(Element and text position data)
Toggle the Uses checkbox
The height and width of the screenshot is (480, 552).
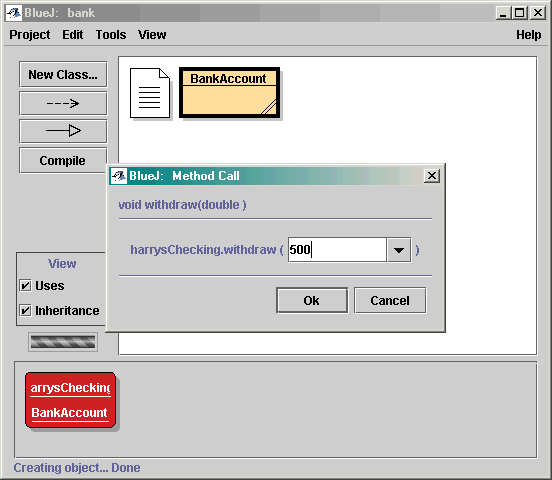click(x=25, y=285)
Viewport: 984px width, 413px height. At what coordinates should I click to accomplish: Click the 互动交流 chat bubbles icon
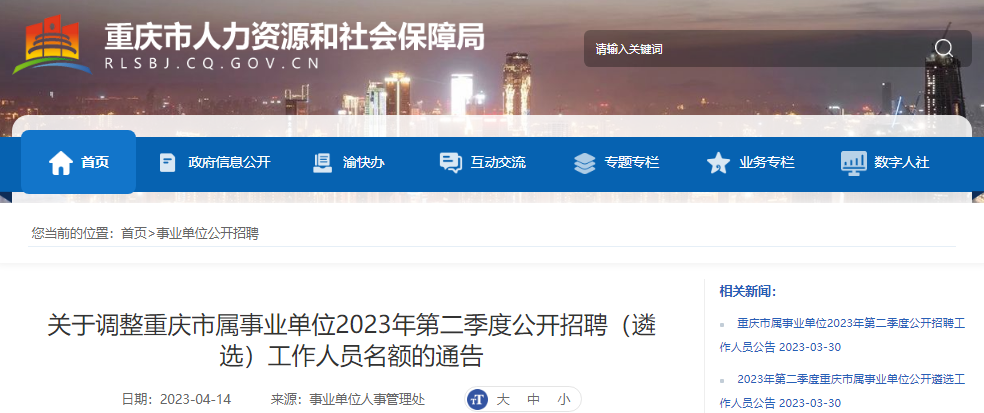point(451,163)
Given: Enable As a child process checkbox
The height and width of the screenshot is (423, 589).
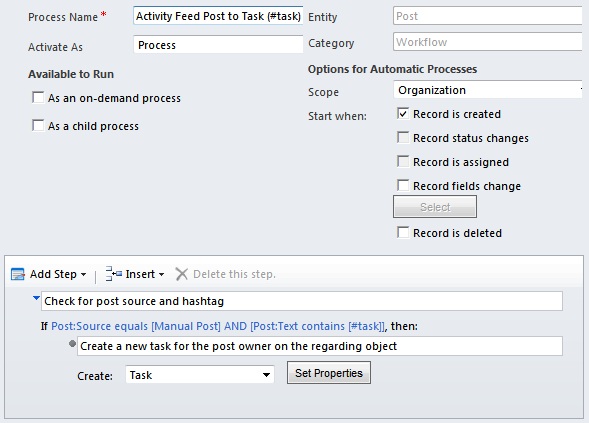Looking at the screenshot, I should [38, 125].
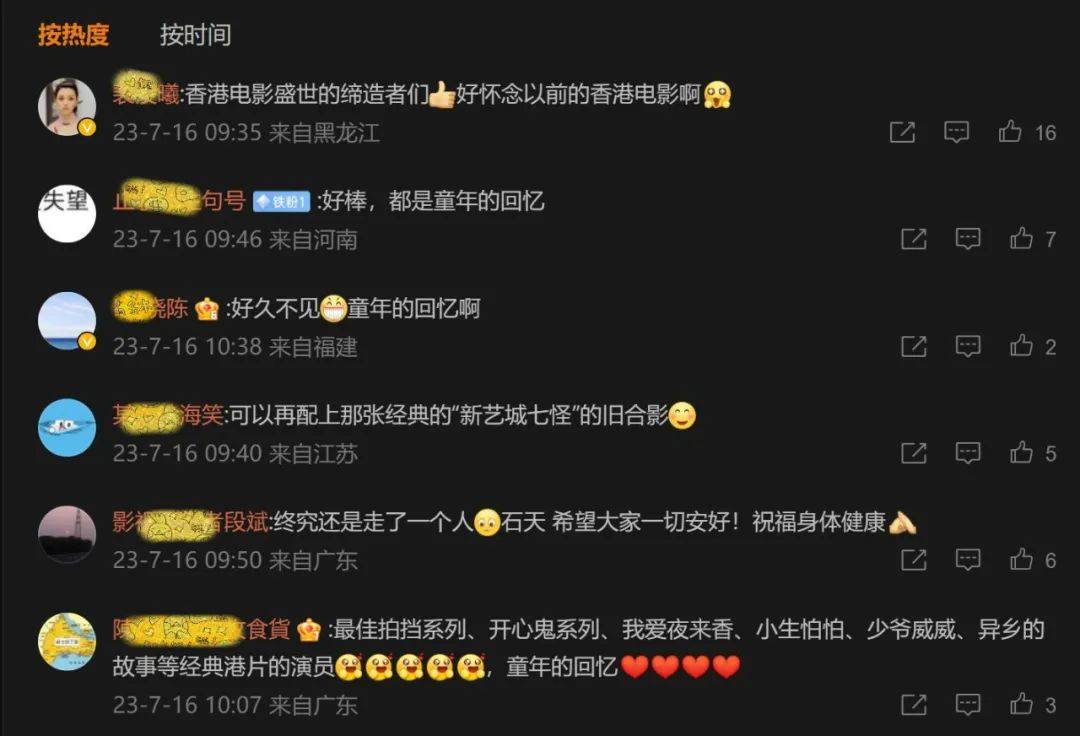Viewport: 1080px width, 736px height.
Task: Select the 按热度 sorting tab
Action: click(74, 34)
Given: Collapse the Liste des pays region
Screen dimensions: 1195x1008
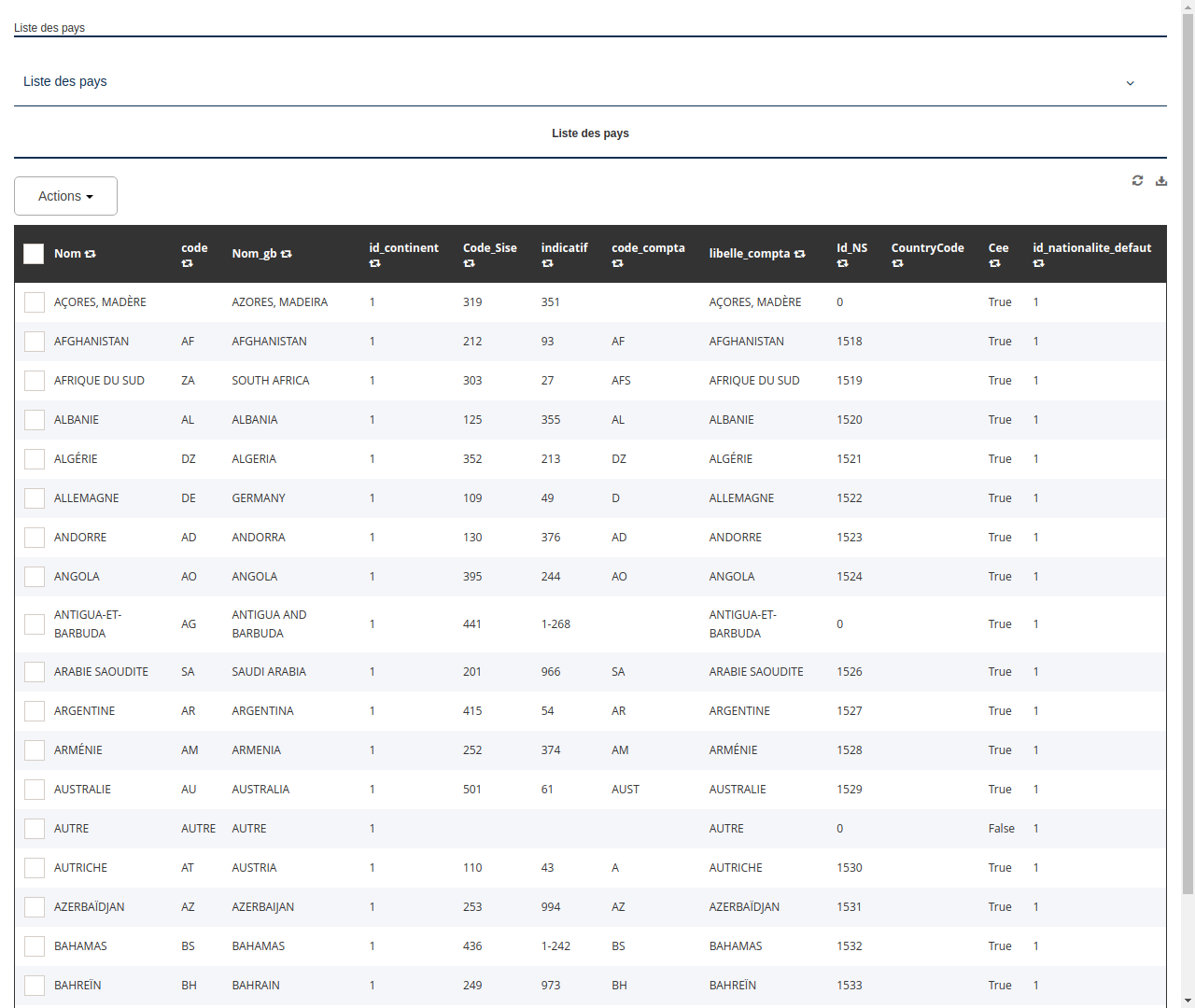Looking at the screenshot, I should coord(1130,82).

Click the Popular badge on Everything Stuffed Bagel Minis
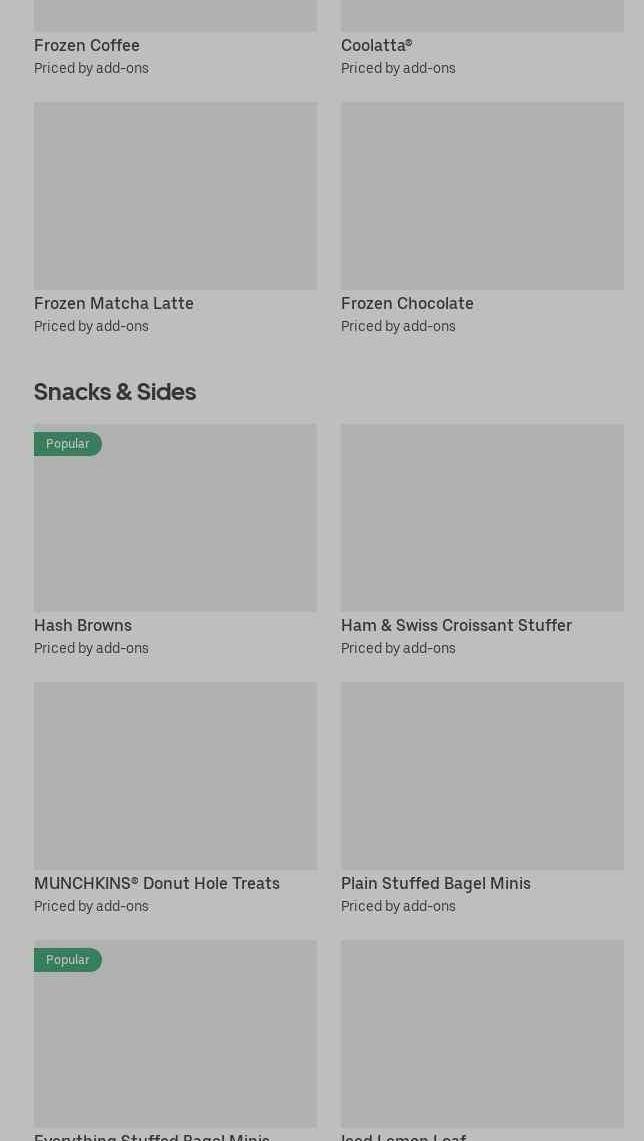tap(68, 960)
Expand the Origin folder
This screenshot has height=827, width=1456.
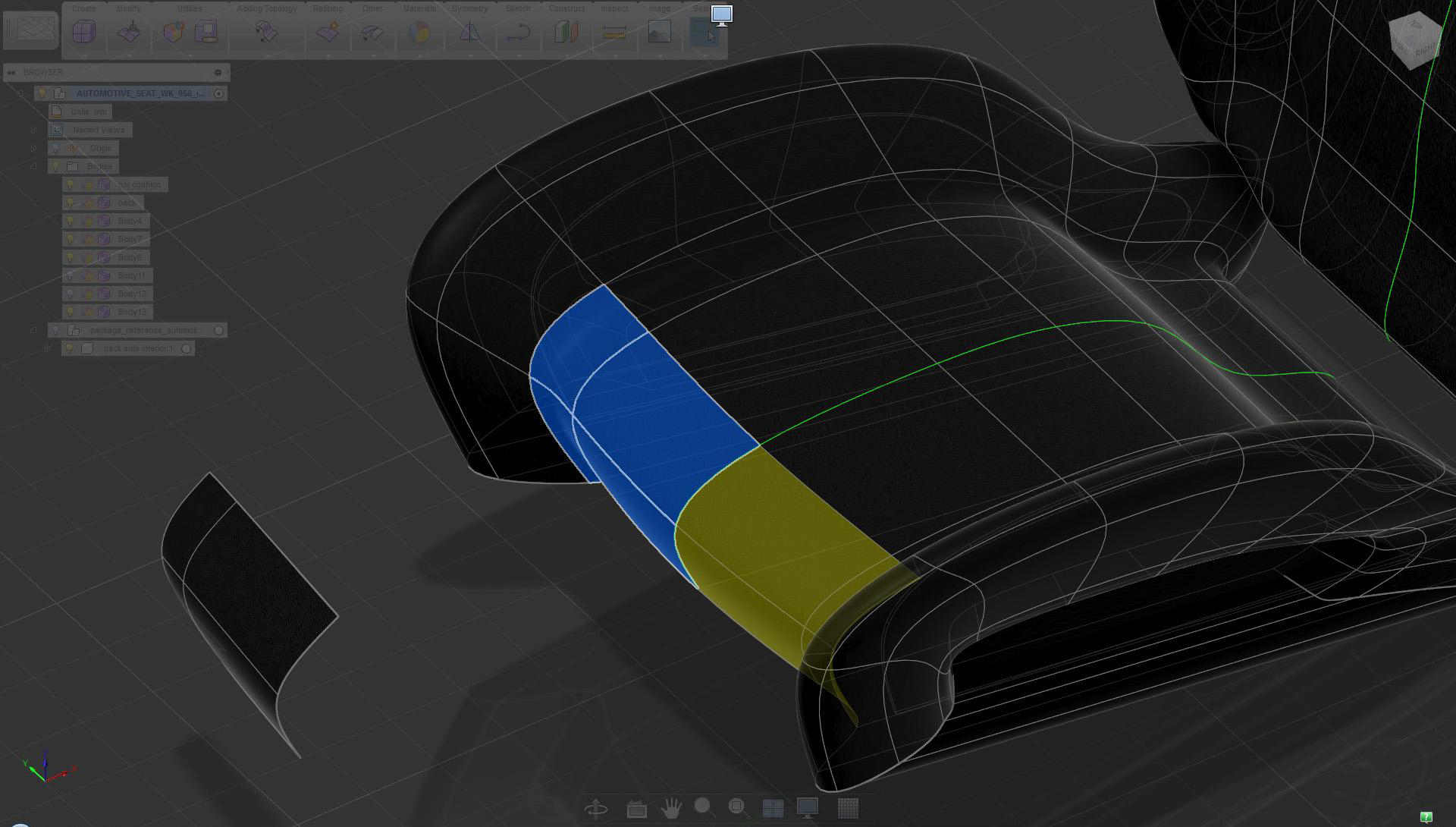tap(33, 149)
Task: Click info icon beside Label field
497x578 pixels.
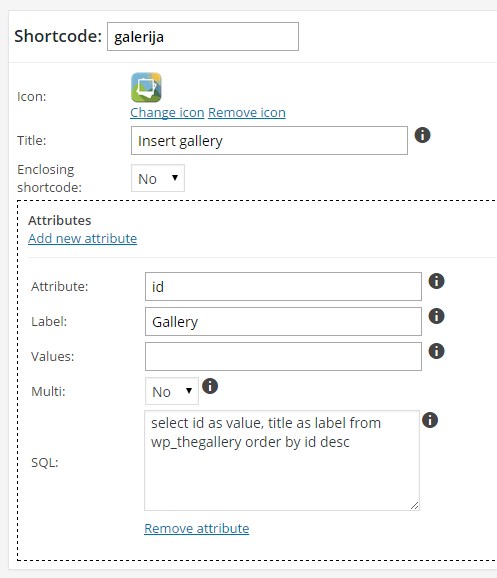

**Task brief:** Rewrite the data above with "checkbox" replaced by "check box" everywhere it appears, keeping everything else the same and omitting the pictures.

**Reply:**
Toggle the Uses check box
The height and width of the screenshot is (480, 552).
click(x=25, y=285)
Viewport: 984px width, 413px height. At what coordinates should I click to accomplish: Click the 互动交流 chat bubbles icon
point(451,163)
Given: Enable As a child process check box
The height and width of the screenshot is (423, 589).
Looking at the screenshot, I should [38, 125].
Viewport: 1080px width, 736px height.
Task: Select the 按热度 sorting tab
Action: click(74, 34)
Given: Collapse the Liste des pays region
Screen dimensions: 1195x1008
Looking at the screenshot, I should coord(1130,82).

Click the Popular badge on Everything Stuffed Bagel Minis
tap(68, 960)
Expand the Origin folder
This screenshot has height=827, width=1456.
tap(33, 149)
Task: Click info icon beside Label field
497x578 pixels.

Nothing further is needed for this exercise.